Using eDNA to monitor hard to detect species can provide early warnings of newly arrived invasive species.
“The lakes in the Boulder Junction area have had long-term monitoring from the University of Wisconsin and the University of Notre Dame, so we had an existing gradient of lakes where this invasive crayfish had never been observed to lakes where we know rusty crayfish are abundant,” says U of I aquatic ecologist Eric Larson.
“Using the eDNA tool we succeeded in detecting rusty crayfish in lakes where this species is very rare. This suggests that the tool could be used to monitor for early warning of new invasions in other regions, which would let us enact control or eradication measures when they’re most feasible.”

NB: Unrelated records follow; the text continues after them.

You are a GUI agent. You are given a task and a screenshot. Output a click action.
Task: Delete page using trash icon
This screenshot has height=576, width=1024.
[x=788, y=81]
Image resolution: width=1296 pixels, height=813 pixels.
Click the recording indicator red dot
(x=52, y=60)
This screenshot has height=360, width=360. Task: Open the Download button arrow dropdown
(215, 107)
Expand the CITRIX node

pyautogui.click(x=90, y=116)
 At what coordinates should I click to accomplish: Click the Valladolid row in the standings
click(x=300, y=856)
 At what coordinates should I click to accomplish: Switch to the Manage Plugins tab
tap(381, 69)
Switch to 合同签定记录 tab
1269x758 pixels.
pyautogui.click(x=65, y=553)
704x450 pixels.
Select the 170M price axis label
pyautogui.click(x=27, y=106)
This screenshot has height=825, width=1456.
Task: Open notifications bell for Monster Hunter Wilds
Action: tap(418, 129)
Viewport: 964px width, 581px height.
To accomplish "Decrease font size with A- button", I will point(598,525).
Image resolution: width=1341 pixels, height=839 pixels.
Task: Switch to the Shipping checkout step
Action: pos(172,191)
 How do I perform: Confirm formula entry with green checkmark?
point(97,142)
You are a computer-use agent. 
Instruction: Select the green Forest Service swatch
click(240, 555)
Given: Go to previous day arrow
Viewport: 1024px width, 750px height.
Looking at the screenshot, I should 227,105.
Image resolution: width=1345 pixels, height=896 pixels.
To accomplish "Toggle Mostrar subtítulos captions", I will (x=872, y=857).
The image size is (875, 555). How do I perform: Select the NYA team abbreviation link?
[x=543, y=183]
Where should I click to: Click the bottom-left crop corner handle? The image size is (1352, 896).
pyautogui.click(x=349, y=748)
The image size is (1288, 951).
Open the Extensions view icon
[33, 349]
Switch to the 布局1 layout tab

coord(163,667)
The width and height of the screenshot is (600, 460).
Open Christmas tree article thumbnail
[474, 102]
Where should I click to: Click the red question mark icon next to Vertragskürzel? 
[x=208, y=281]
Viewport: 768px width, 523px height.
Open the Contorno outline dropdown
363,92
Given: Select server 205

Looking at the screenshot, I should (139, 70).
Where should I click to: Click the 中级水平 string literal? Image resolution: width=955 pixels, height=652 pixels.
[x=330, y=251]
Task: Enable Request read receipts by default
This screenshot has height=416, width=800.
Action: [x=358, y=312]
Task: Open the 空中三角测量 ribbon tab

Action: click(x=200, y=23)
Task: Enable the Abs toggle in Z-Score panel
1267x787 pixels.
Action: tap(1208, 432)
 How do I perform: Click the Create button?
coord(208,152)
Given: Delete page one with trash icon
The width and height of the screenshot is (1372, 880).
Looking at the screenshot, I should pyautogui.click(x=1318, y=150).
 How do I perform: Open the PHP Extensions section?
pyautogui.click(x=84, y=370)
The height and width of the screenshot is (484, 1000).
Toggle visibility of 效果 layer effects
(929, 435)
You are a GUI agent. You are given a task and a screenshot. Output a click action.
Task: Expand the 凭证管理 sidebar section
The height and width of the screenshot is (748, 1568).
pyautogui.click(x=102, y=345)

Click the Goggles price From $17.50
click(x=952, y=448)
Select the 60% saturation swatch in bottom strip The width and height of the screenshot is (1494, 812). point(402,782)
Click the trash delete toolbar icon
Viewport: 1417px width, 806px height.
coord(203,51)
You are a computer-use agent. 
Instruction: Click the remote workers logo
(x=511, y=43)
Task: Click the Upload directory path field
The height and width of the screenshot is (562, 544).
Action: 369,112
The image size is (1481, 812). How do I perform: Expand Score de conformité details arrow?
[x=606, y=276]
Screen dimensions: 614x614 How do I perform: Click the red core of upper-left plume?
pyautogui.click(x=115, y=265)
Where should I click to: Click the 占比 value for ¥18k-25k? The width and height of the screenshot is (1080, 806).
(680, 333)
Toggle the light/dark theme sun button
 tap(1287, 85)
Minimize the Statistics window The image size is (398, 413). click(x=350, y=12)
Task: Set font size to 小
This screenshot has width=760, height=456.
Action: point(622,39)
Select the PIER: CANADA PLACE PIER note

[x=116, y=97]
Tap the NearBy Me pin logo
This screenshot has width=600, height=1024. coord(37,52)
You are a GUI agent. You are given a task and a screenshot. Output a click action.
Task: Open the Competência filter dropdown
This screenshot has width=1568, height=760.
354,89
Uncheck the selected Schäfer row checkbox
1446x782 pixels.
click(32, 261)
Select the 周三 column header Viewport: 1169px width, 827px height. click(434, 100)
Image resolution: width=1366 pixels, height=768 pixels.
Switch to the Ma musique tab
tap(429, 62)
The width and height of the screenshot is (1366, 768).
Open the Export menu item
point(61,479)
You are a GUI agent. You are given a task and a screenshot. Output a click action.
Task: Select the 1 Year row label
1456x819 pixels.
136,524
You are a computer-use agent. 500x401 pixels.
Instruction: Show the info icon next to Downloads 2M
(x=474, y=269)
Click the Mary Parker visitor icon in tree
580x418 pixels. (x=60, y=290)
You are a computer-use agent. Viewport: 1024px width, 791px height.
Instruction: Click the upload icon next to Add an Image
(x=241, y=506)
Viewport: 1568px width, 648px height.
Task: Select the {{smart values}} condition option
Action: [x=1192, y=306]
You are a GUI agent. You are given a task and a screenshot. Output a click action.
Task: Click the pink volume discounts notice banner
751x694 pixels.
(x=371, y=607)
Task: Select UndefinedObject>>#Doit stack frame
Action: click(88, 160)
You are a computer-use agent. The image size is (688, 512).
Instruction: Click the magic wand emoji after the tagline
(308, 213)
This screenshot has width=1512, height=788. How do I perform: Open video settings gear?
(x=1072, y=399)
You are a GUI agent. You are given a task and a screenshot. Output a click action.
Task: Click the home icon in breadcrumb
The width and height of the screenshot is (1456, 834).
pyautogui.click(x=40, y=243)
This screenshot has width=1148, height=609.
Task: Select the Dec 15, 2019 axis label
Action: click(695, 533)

In the study, samples were analyzed using a small white machine that could be easily mistaken for a bread maker. Inside, a computer with a laser heats and cools the samples of DNA over and over in a chemical solution. During each cycle, the double strands of DNA are separated, then built up again.
The duplication is exponential so millions of copies are created within a very short time. Beforehand, a dye is attached to the DNA, making it easier for researchers to identify each organism’s DNA and quantify it.
Mr Larson’s colleague Mark Davis, coordinator of the Collaborative Ecological Genetics Laboratory at the Illinois Natural History Survey, explains that every living thing is constantly sloughing off cells and all of those cells contain DNA. But eDNA isn’t like what you get if you take a blood sample from a salamander. That would be “clean DNA.” You already know it’s from a salamander.
“The eDNA from a lake is ‘dirty’ DNA,” Mr Davis says. “It’s degraded, broken down so you have very small fragments and few copies. With chemistry and technology, we amplify it. Using bioinformatics, the computer wades through the information to give us a full complex of what’s in that sample—whether it be invertebrates, fish, reptiles, amphibians, birds—anything that may be coming into contact with the water or soil. With eDNA, it’s exciting because you don’t know what you’ll find.”
Mr Davis says there are still eDNA problems to solve. “Right now we can tell if an organism is present or not. But knowing the exact number of individuals is difficult. For example, we often don’t know the rate an organism sheds DNA or if they shed more at different times. How quickly does it degrade?”